The Clark County Auditor’s Office received the money on Tuesday and it is to be distributed to local governments that have passed resolutions requesting the funds, which are to be used for pandemic related expenses.
The money comes from a bill signed last week by Gov. Mike DeWine that directs $350 million of Ohio’s portion of federal Coronavirus Aid, Relief and Economic Security (CARES) Act funds to smaller local governments.
Those receiving that money were not included in the U.S. Treasury Department’s first allocation that went only to state and county governments with populations above 500,000.
In total, the state of Ohio has received $4.5 billion in federal coronavirus relief funds, according to State Rep.
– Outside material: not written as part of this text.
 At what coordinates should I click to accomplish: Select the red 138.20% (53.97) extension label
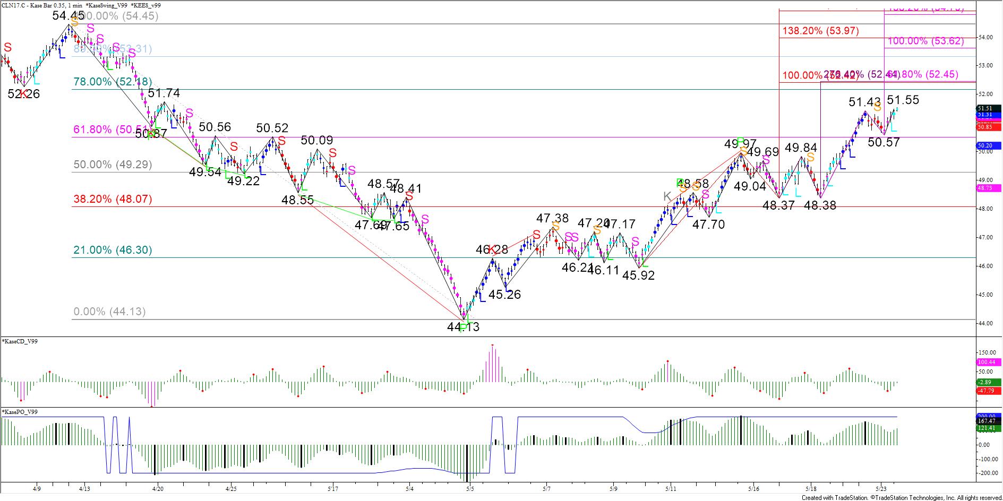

Kyle Koehler, R-Springfield.
However for governments in Clark County to receive those funds, their legislative bodies must pass a resolution requesting that money before their share can be distributed to them.
So far, only three entities in the county have passed those resolutions, according to Clark County Auditor John Federer.
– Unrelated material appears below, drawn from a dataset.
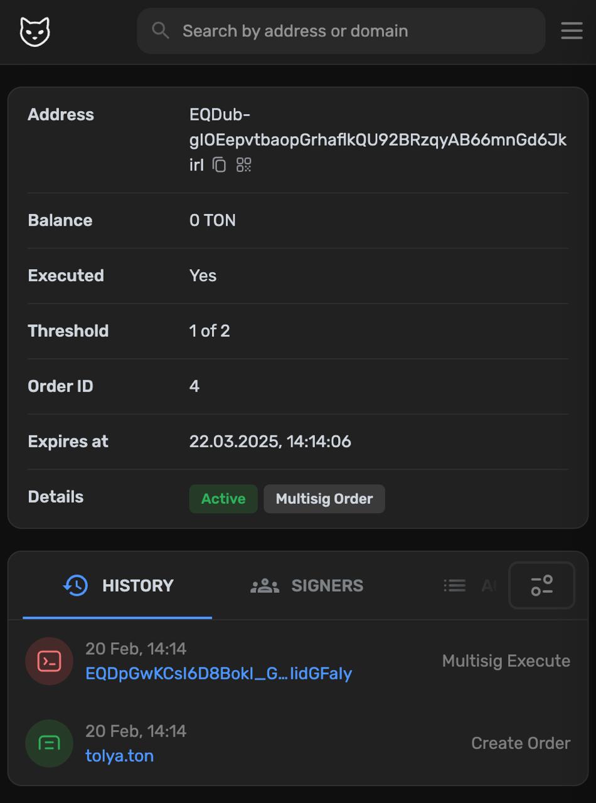Click the Active status badge
The height and width of the screenshot is (803, 596).
[x=223, y=499]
That includes the City of Springfield, which is slated to receive approximately $2 million, the county government, which is to receive approximately $1.8 million, and the city of New Carlisle, which is to receive approximately $30,000.
That means the approximately $350,000 remaining will go to the 18 townships and corporations in the county as well as the park district, according to information shared by the Clark County Auditor’s Office.
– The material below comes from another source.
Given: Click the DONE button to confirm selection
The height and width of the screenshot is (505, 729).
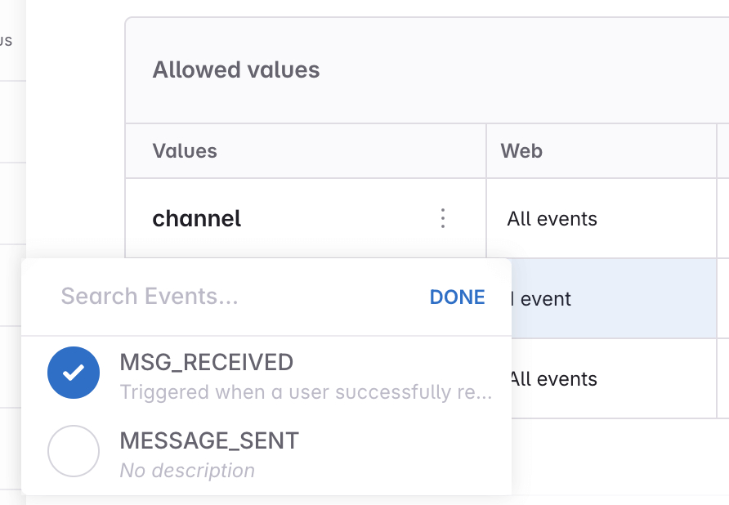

Springfield Twp. is expected to receive the largest share of the remaining money, which is approximately $50,000, and is followed by Bethel and Moorefield townships, which could receive approximately $41,000 and $40,000.
Once a resolution, which claims that the municipality is eligible, to receive those funds is passed and shown to the auditor’s office, the money will be distributed within a seven-day period, said Federer.
“We are responsible to distribute and report what was spent. The entity is responsible for compliance,” he said.
There are specific rules that local legislative bodies must follow when receiving those federal relief funds. That money can only be used for unexpected costs associated with the pandemic that have occurred after March 1.
Funds allocated cannot be used to make up for lost revenues that have resulted from the financial impact of the pandemic, federal rules state. That includes simply using the money to supplement general fund revenues that have been impacted.
Local governments that have yet to pass a resolution to receive that money can still do so, Federer said.
Allocations are determined by the percentage of money that local entities in the county receive in terms of local government funding.
Once those entities receive their funds, they have until Oct. 15 to spend it. If the money is unspent by then it is to be returned and redistributed, said Koehler.